Pubblicato in News da Francesco il 25 Luglio 2008

Si è svolto ieri il pannello Comic-Con di True Blood.

Erano presenti Alan Ball, Charlaine Harris, Anna Paquin, Stephen Moyer, Ryan Kwanten, Rutina Wesley, Sam Trammell e Nelsan Ellis.

Ecco un resoconto completo dei numerosi reportage comparsi in rete in queste ore.

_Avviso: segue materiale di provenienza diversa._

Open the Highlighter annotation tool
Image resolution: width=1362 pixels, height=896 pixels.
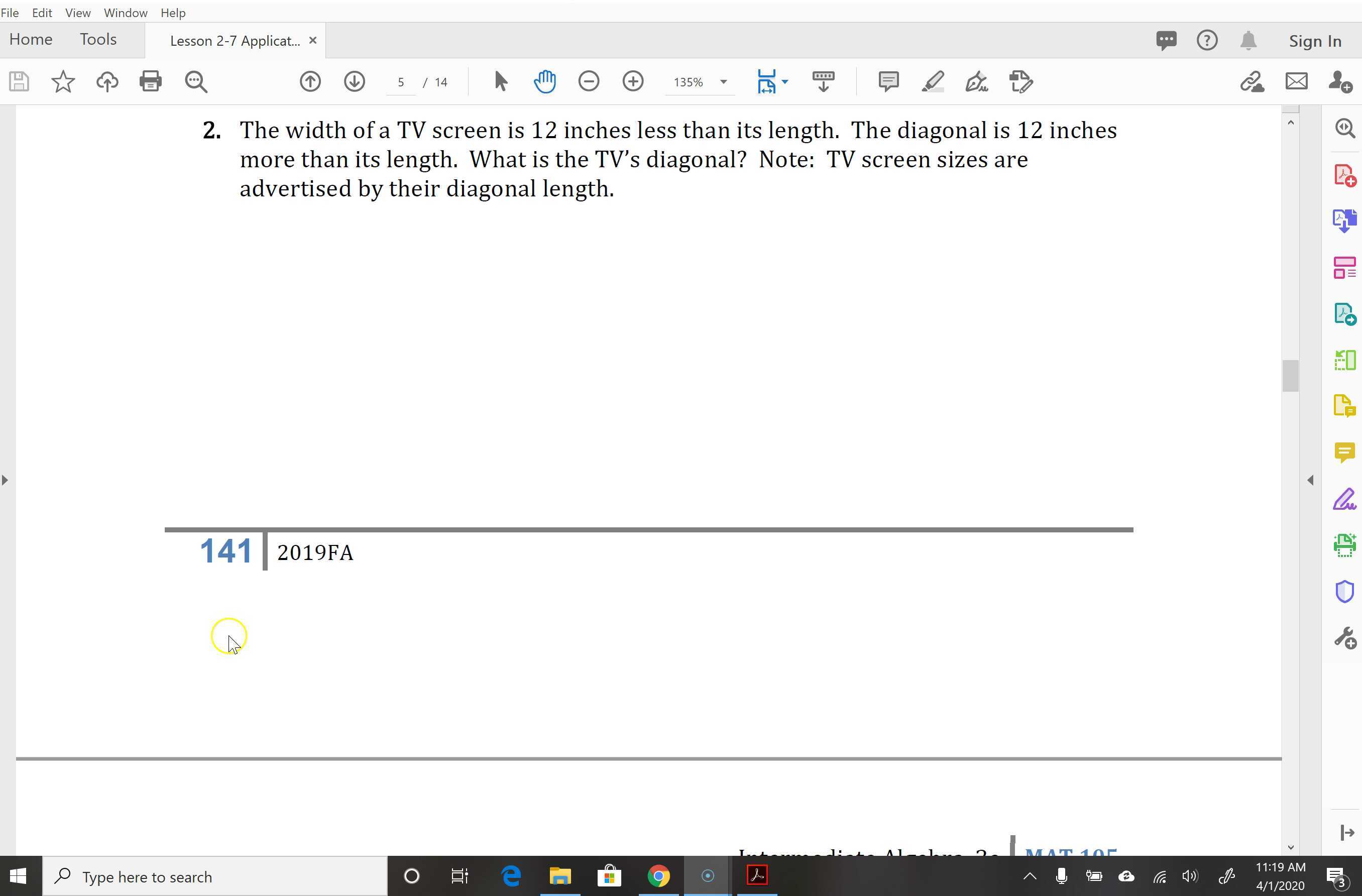pyautogui.click(x=932, y=81)
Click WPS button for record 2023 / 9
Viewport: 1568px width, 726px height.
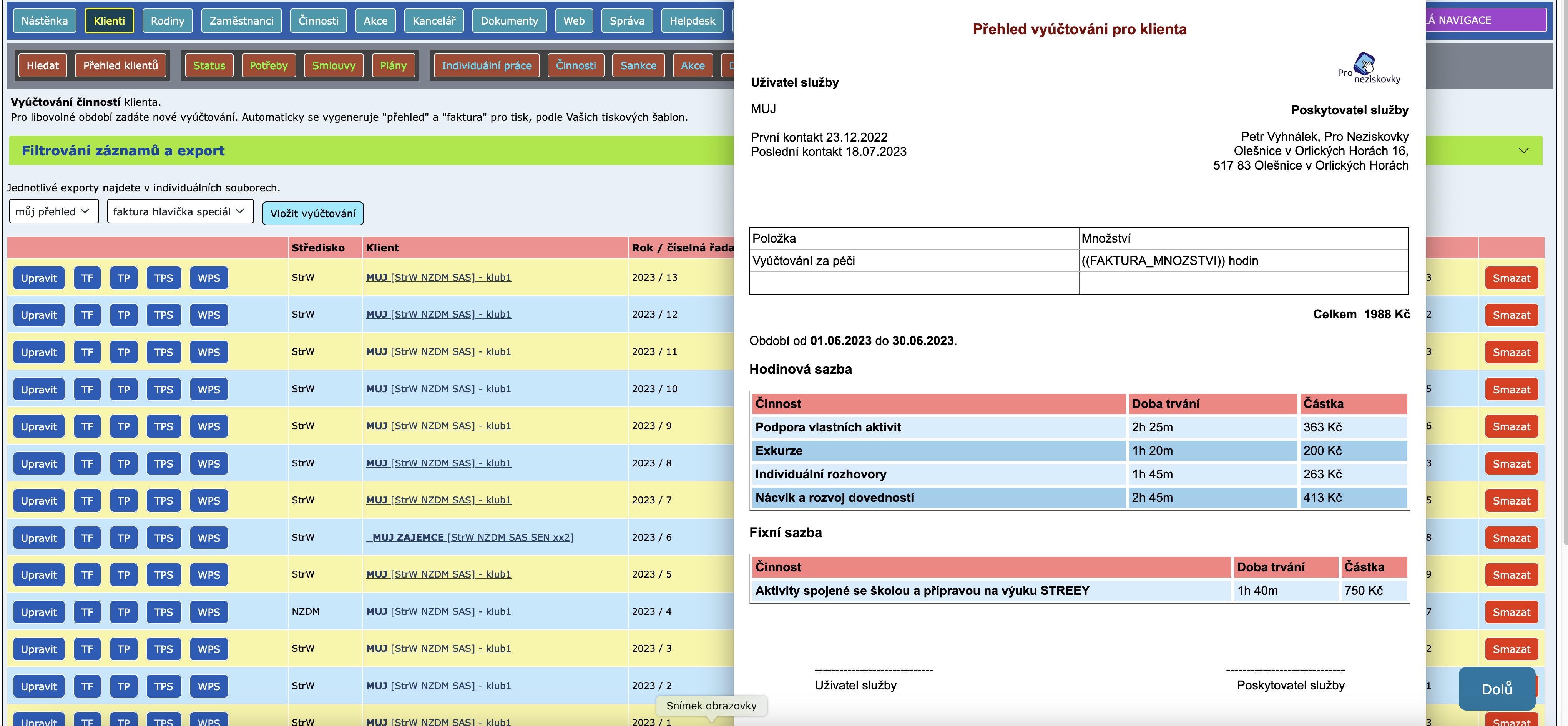(x=209, y=427)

  • E’ stato mostrato un trailer preparato appositamente per la convention, ricco di scene (non solo dal primo episodio) e – a detta di molti – di sesso e violenza.
  • Rimangono 3 giorni di riprese e poi la stagione sarà completa.
  • La prima stagione seguirà più o meno fedelmente il primo libro della serie.
  • La relazione tra Sookie e Bill sarà il fulcro principale della serie.
  • Alan Ball promette di aver evitato clichè sui vampiri quali “luce blu, lenti a contatto, musica da opera”.
  • Ball ha sottolineato che si tratta di uno show sulle relazioni, non solo sui vampiri.
  • Ball ha già detto che non si preoccuperà molto delle reazioni dei fan, dato che non avrà tempo di andare online e vedere cosa pensano, ma rispetta sicuramente le loro opinioni.
  • Stephen Moyer cerca di rimanere sempre abbastanza immobile quando interpreta Bill, considerando che il suo personaggio non ha un battito cardiaco.
  • Ryan Kwanten, dopo aver recitato nei panni di Jason, ha ammesso di aver superato tutte le proprie inibizioni.
  • Alan Ball ritiene che non ci sia il bisogno di innestare una competizione con altri prodotti sui vampiri (Twilight).
  • Alan Ball non vuole per forza che il cast legga tutti i libri della serie. Anna Paquin, ad esempio, ha letto solo i primi tre per farsi un’idea del personaggio, mentre Stephen Moyer i primi due, ma preferito non continuare per non perdere il gusto di scoprire cos’ha in mente Ball, script per script.
  • Alan Ball sottolinea nuovamente che si tratta di uno show divertente, diverso da Six Feet Under.
  • Oltre a Ball, solo Nancy Oliver è passata dallo staff di sceneggiatori di Six Feet Under a quello di True Blood. Per ora.
  • Charlaine Harris sta scrivendo il nono libro della serie.

  • Le altre informazioni potrebbero contenere SPOILER.

  • Nella prima stagione non scopriremo il motivo della telepatia di Sookie. Probabilmente verrà rivelato durante la seconda stagione.
  • Sookie è vergine per via della sua abilità.
  • LaFayette gestisce un sito gay a carattere pornografico. E Charlaine Harris ha detto: “La cosa mi sta bene”, provocando risate generali.
  • Ball non ha rivelato se il personaggio di Bubba comparirà nella serie oppure no.
  • Nel pilot viene menzionato l’uragano Katrina, che nel quinto libro della serie viene citato come contemporaneo. Ball ha detto che affronteranno la cosa quando e se arriveranno al quinto libro.
  • Le menadi, creture mitologiche che compaiono nel secondo libro, saranno presenti già nella prima stagione, ma per i lupi mannari bisognerà aspettare la seconda. Altre creature fantastiche presenti nella saga compariranno nella serie, o almeno, così si progetta.
  • Eric, il vampiro interpretato da Alexander Skarsgård, comparirà nel corso della stagione inoltrata e sarà parte della base preparata per la seconda stagione.
  • Il sangue dei vampiri è utilizzato come una specie di droga, ma gli effetti variano da persona a persona e non tutti sono in grado di reggerlo.
  • Charlaine Harris ha affermato che il personaggio Quinn è “un omaggio personale a Vin Diesel”. Alan Ball, tuttavia, non ha ancora in mente un attore. Ha detto che ci penserà quando sarà il momento di fare il casting.